Lisa now has 15 years of “being clean” under her belt. She remembers being what she calls a “functioning addict,” before she walked into a rehabilitation program on Halloween, two days after trying to kill herself.
Lisa’s mental health and substance use issues can be traced back to a trauma she experienced at the age of 10. She began acting out in high school, first smoking pot before beginning cocaine use her senior year. Her father died a year after she graduated from high school, but her mother
supported her and never gave up on her until Lisa lost her in 2021.
“Although losing mom left me in a dark space for a while, the one thing she always wanted was for me to stay clean,” says Lisa. She will not disrespect her mom, she says.
The same year Lisa lost her mom, her granddaughter was born – her “sunshine after the storm,” she says. Sadly, darkness returned to Lisa’s life when the baby passed away at only six months of age.
Lisa says that while her 10 years of therapy has given her tools to live and lead through faith, the deaths of two so close to her was devastating.

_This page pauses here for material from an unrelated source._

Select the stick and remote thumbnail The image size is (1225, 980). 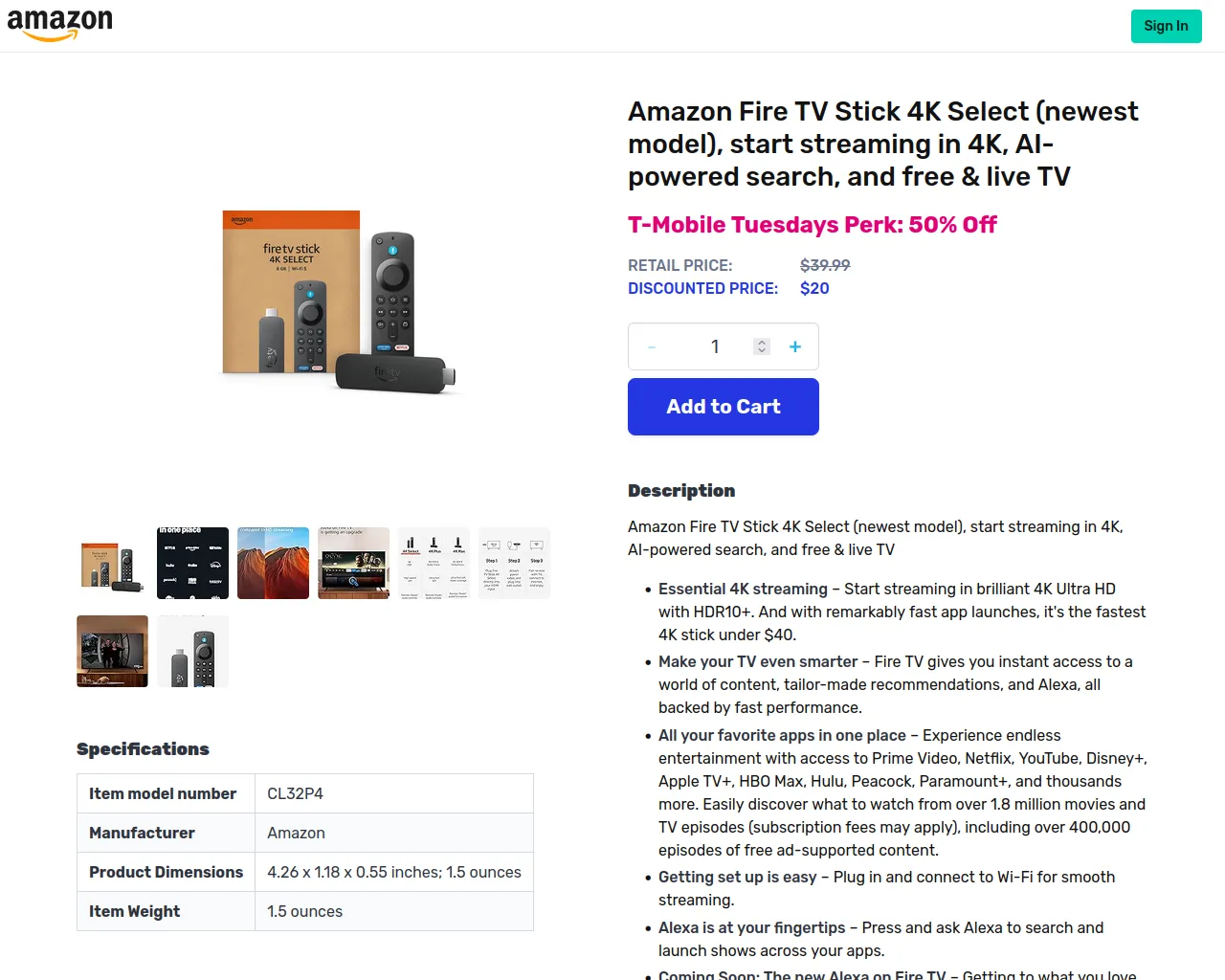(x=192, y=651)
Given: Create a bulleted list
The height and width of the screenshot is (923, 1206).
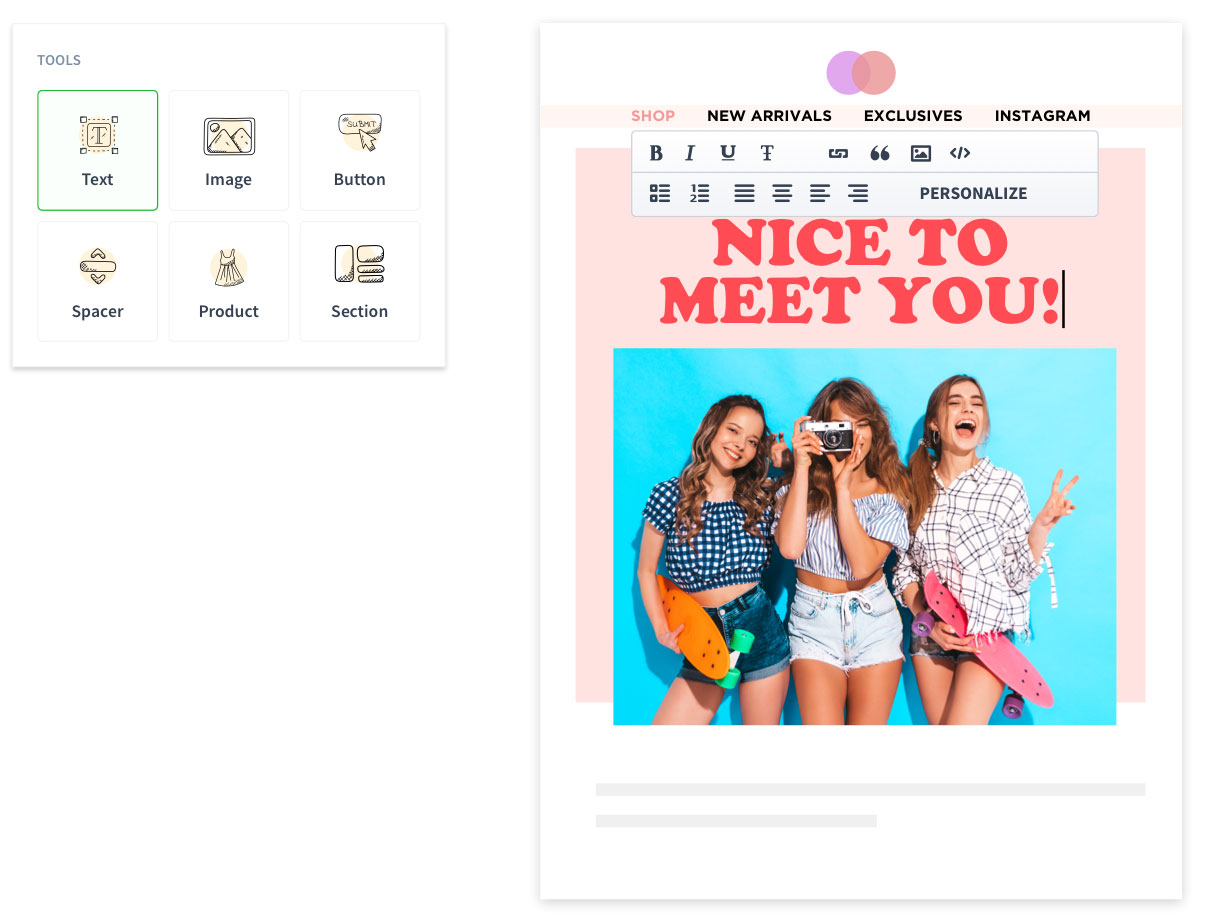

“At the same time, I feel like because my soul was so deeply affected, by personal addiction and then deep loss, I can really understand the work that goes into recovery and that it is different for each individual out there,” she says.
Lisa says the dynamics of substance misuse has changed since the drugs have changed, pointing out the abundance of heroin and fentanyl in the mix. She firmly believes it will take a community wide solution to help.
Understanding the need for mental health resources, which she “always sees
in connection with substance abuse,” and stabilizing basic needs to help vulnerable people avoid relapses, will take everyone working together. It’s a “bigger picture,” she says, and “not just about giving out needles.”